Artigo Revisado por pares

Modification of some markers of inflammation during treatment for acute respiratory exacerbation in cystic fibrosis

1992; Wiley; Volume: 81; Issue: 3 Linguagem: Inglês

10.1111/j.1651-2227.1992.tb12209.x

ISSN

1651-2227

Autores

E. A. Valletta, Antonella Rigo, L Bonazzi, Luisa Zanolla, G Mastella,

Tópico(s)

Pediatric health and respiratory diseases

Resumo

An objective approach for monitoring the treatment of acure pulmonary exacerbation in cystic fibrosis was evaluated.

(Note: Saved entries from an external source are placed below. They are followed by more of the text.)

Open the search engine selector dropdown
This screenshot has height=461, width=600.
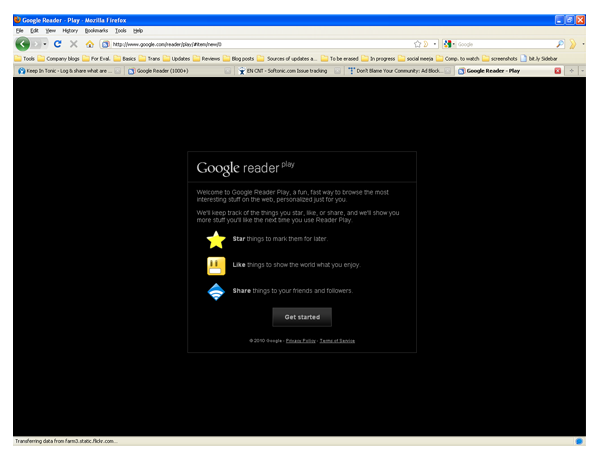[x=449, y=44]
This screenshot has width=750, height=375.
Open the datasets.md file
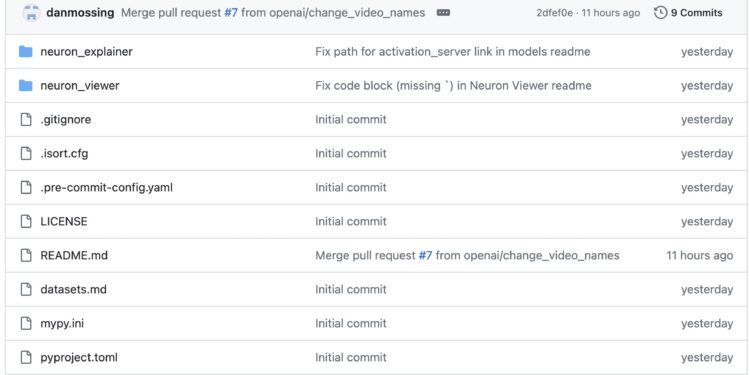pyautogui.click(x=73, y=289)
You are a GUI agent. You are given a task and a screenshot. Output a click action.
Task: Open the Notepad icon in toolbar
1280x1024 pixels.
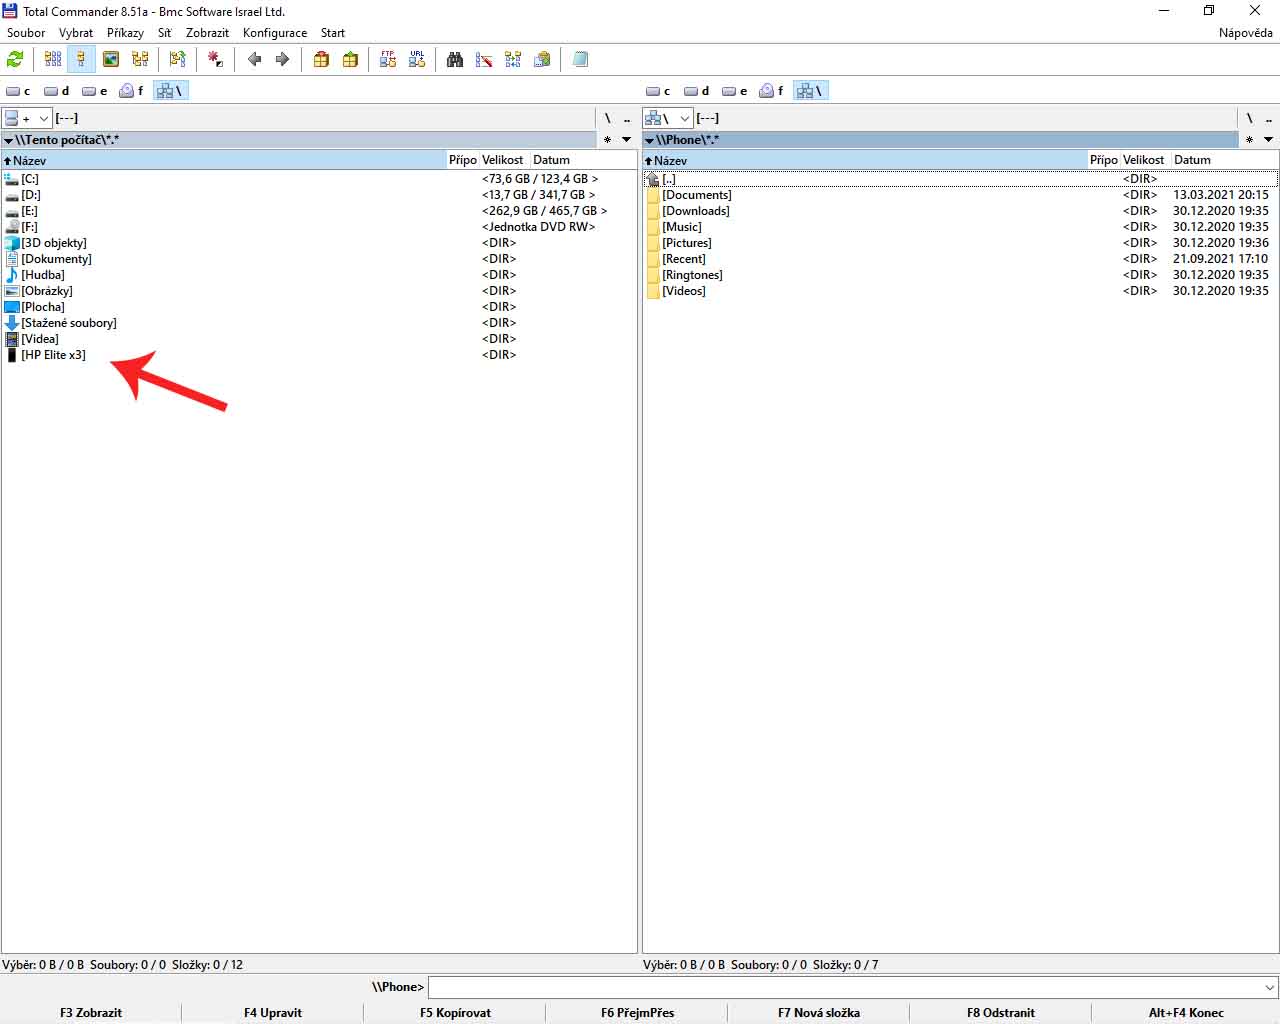[x=580, y=60]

Eleven biochemical markers of inflammation (erythrocyte sedimentation rate, neutrophil count, C‐reactive protein, α‐I antitrypsin, haptoglobin, ceruloplasmin, fibronectin, α‐l glycoprotein, α‐2 macroglobulin, C3, granulocyte elastase and anti‐Pseudomonas IgG) were measured in blood serum and plasma from 46 cystic fibrosis patients with chronic Pseudomonas aeruginosa colonization before and after treatment. The overall outcome in each patient was evaluated by means of a pondered sum of clinical, chest X‐ray and lung function scores. Biochemical markers were related to the overall clinical improvement: haptoglobin, ceruloplasmin, fibronectin and α‐I glycoprotein showed a good sensitivity (64‐70%), specificity (60‐70%) and positive predictive value (86‐89%). Granulocyte elastase showed a similar sensitivity (67%) and positive predictive value (85%) but a lower specificity (33%). The negative predictive value was generally poor (32‐39%). Our data suggest that the combined measurement of some markers of inflammation and of conventional clinical parameters, may help in evaluating the efficacy of anti‐infective treatment in cystic fibrosis.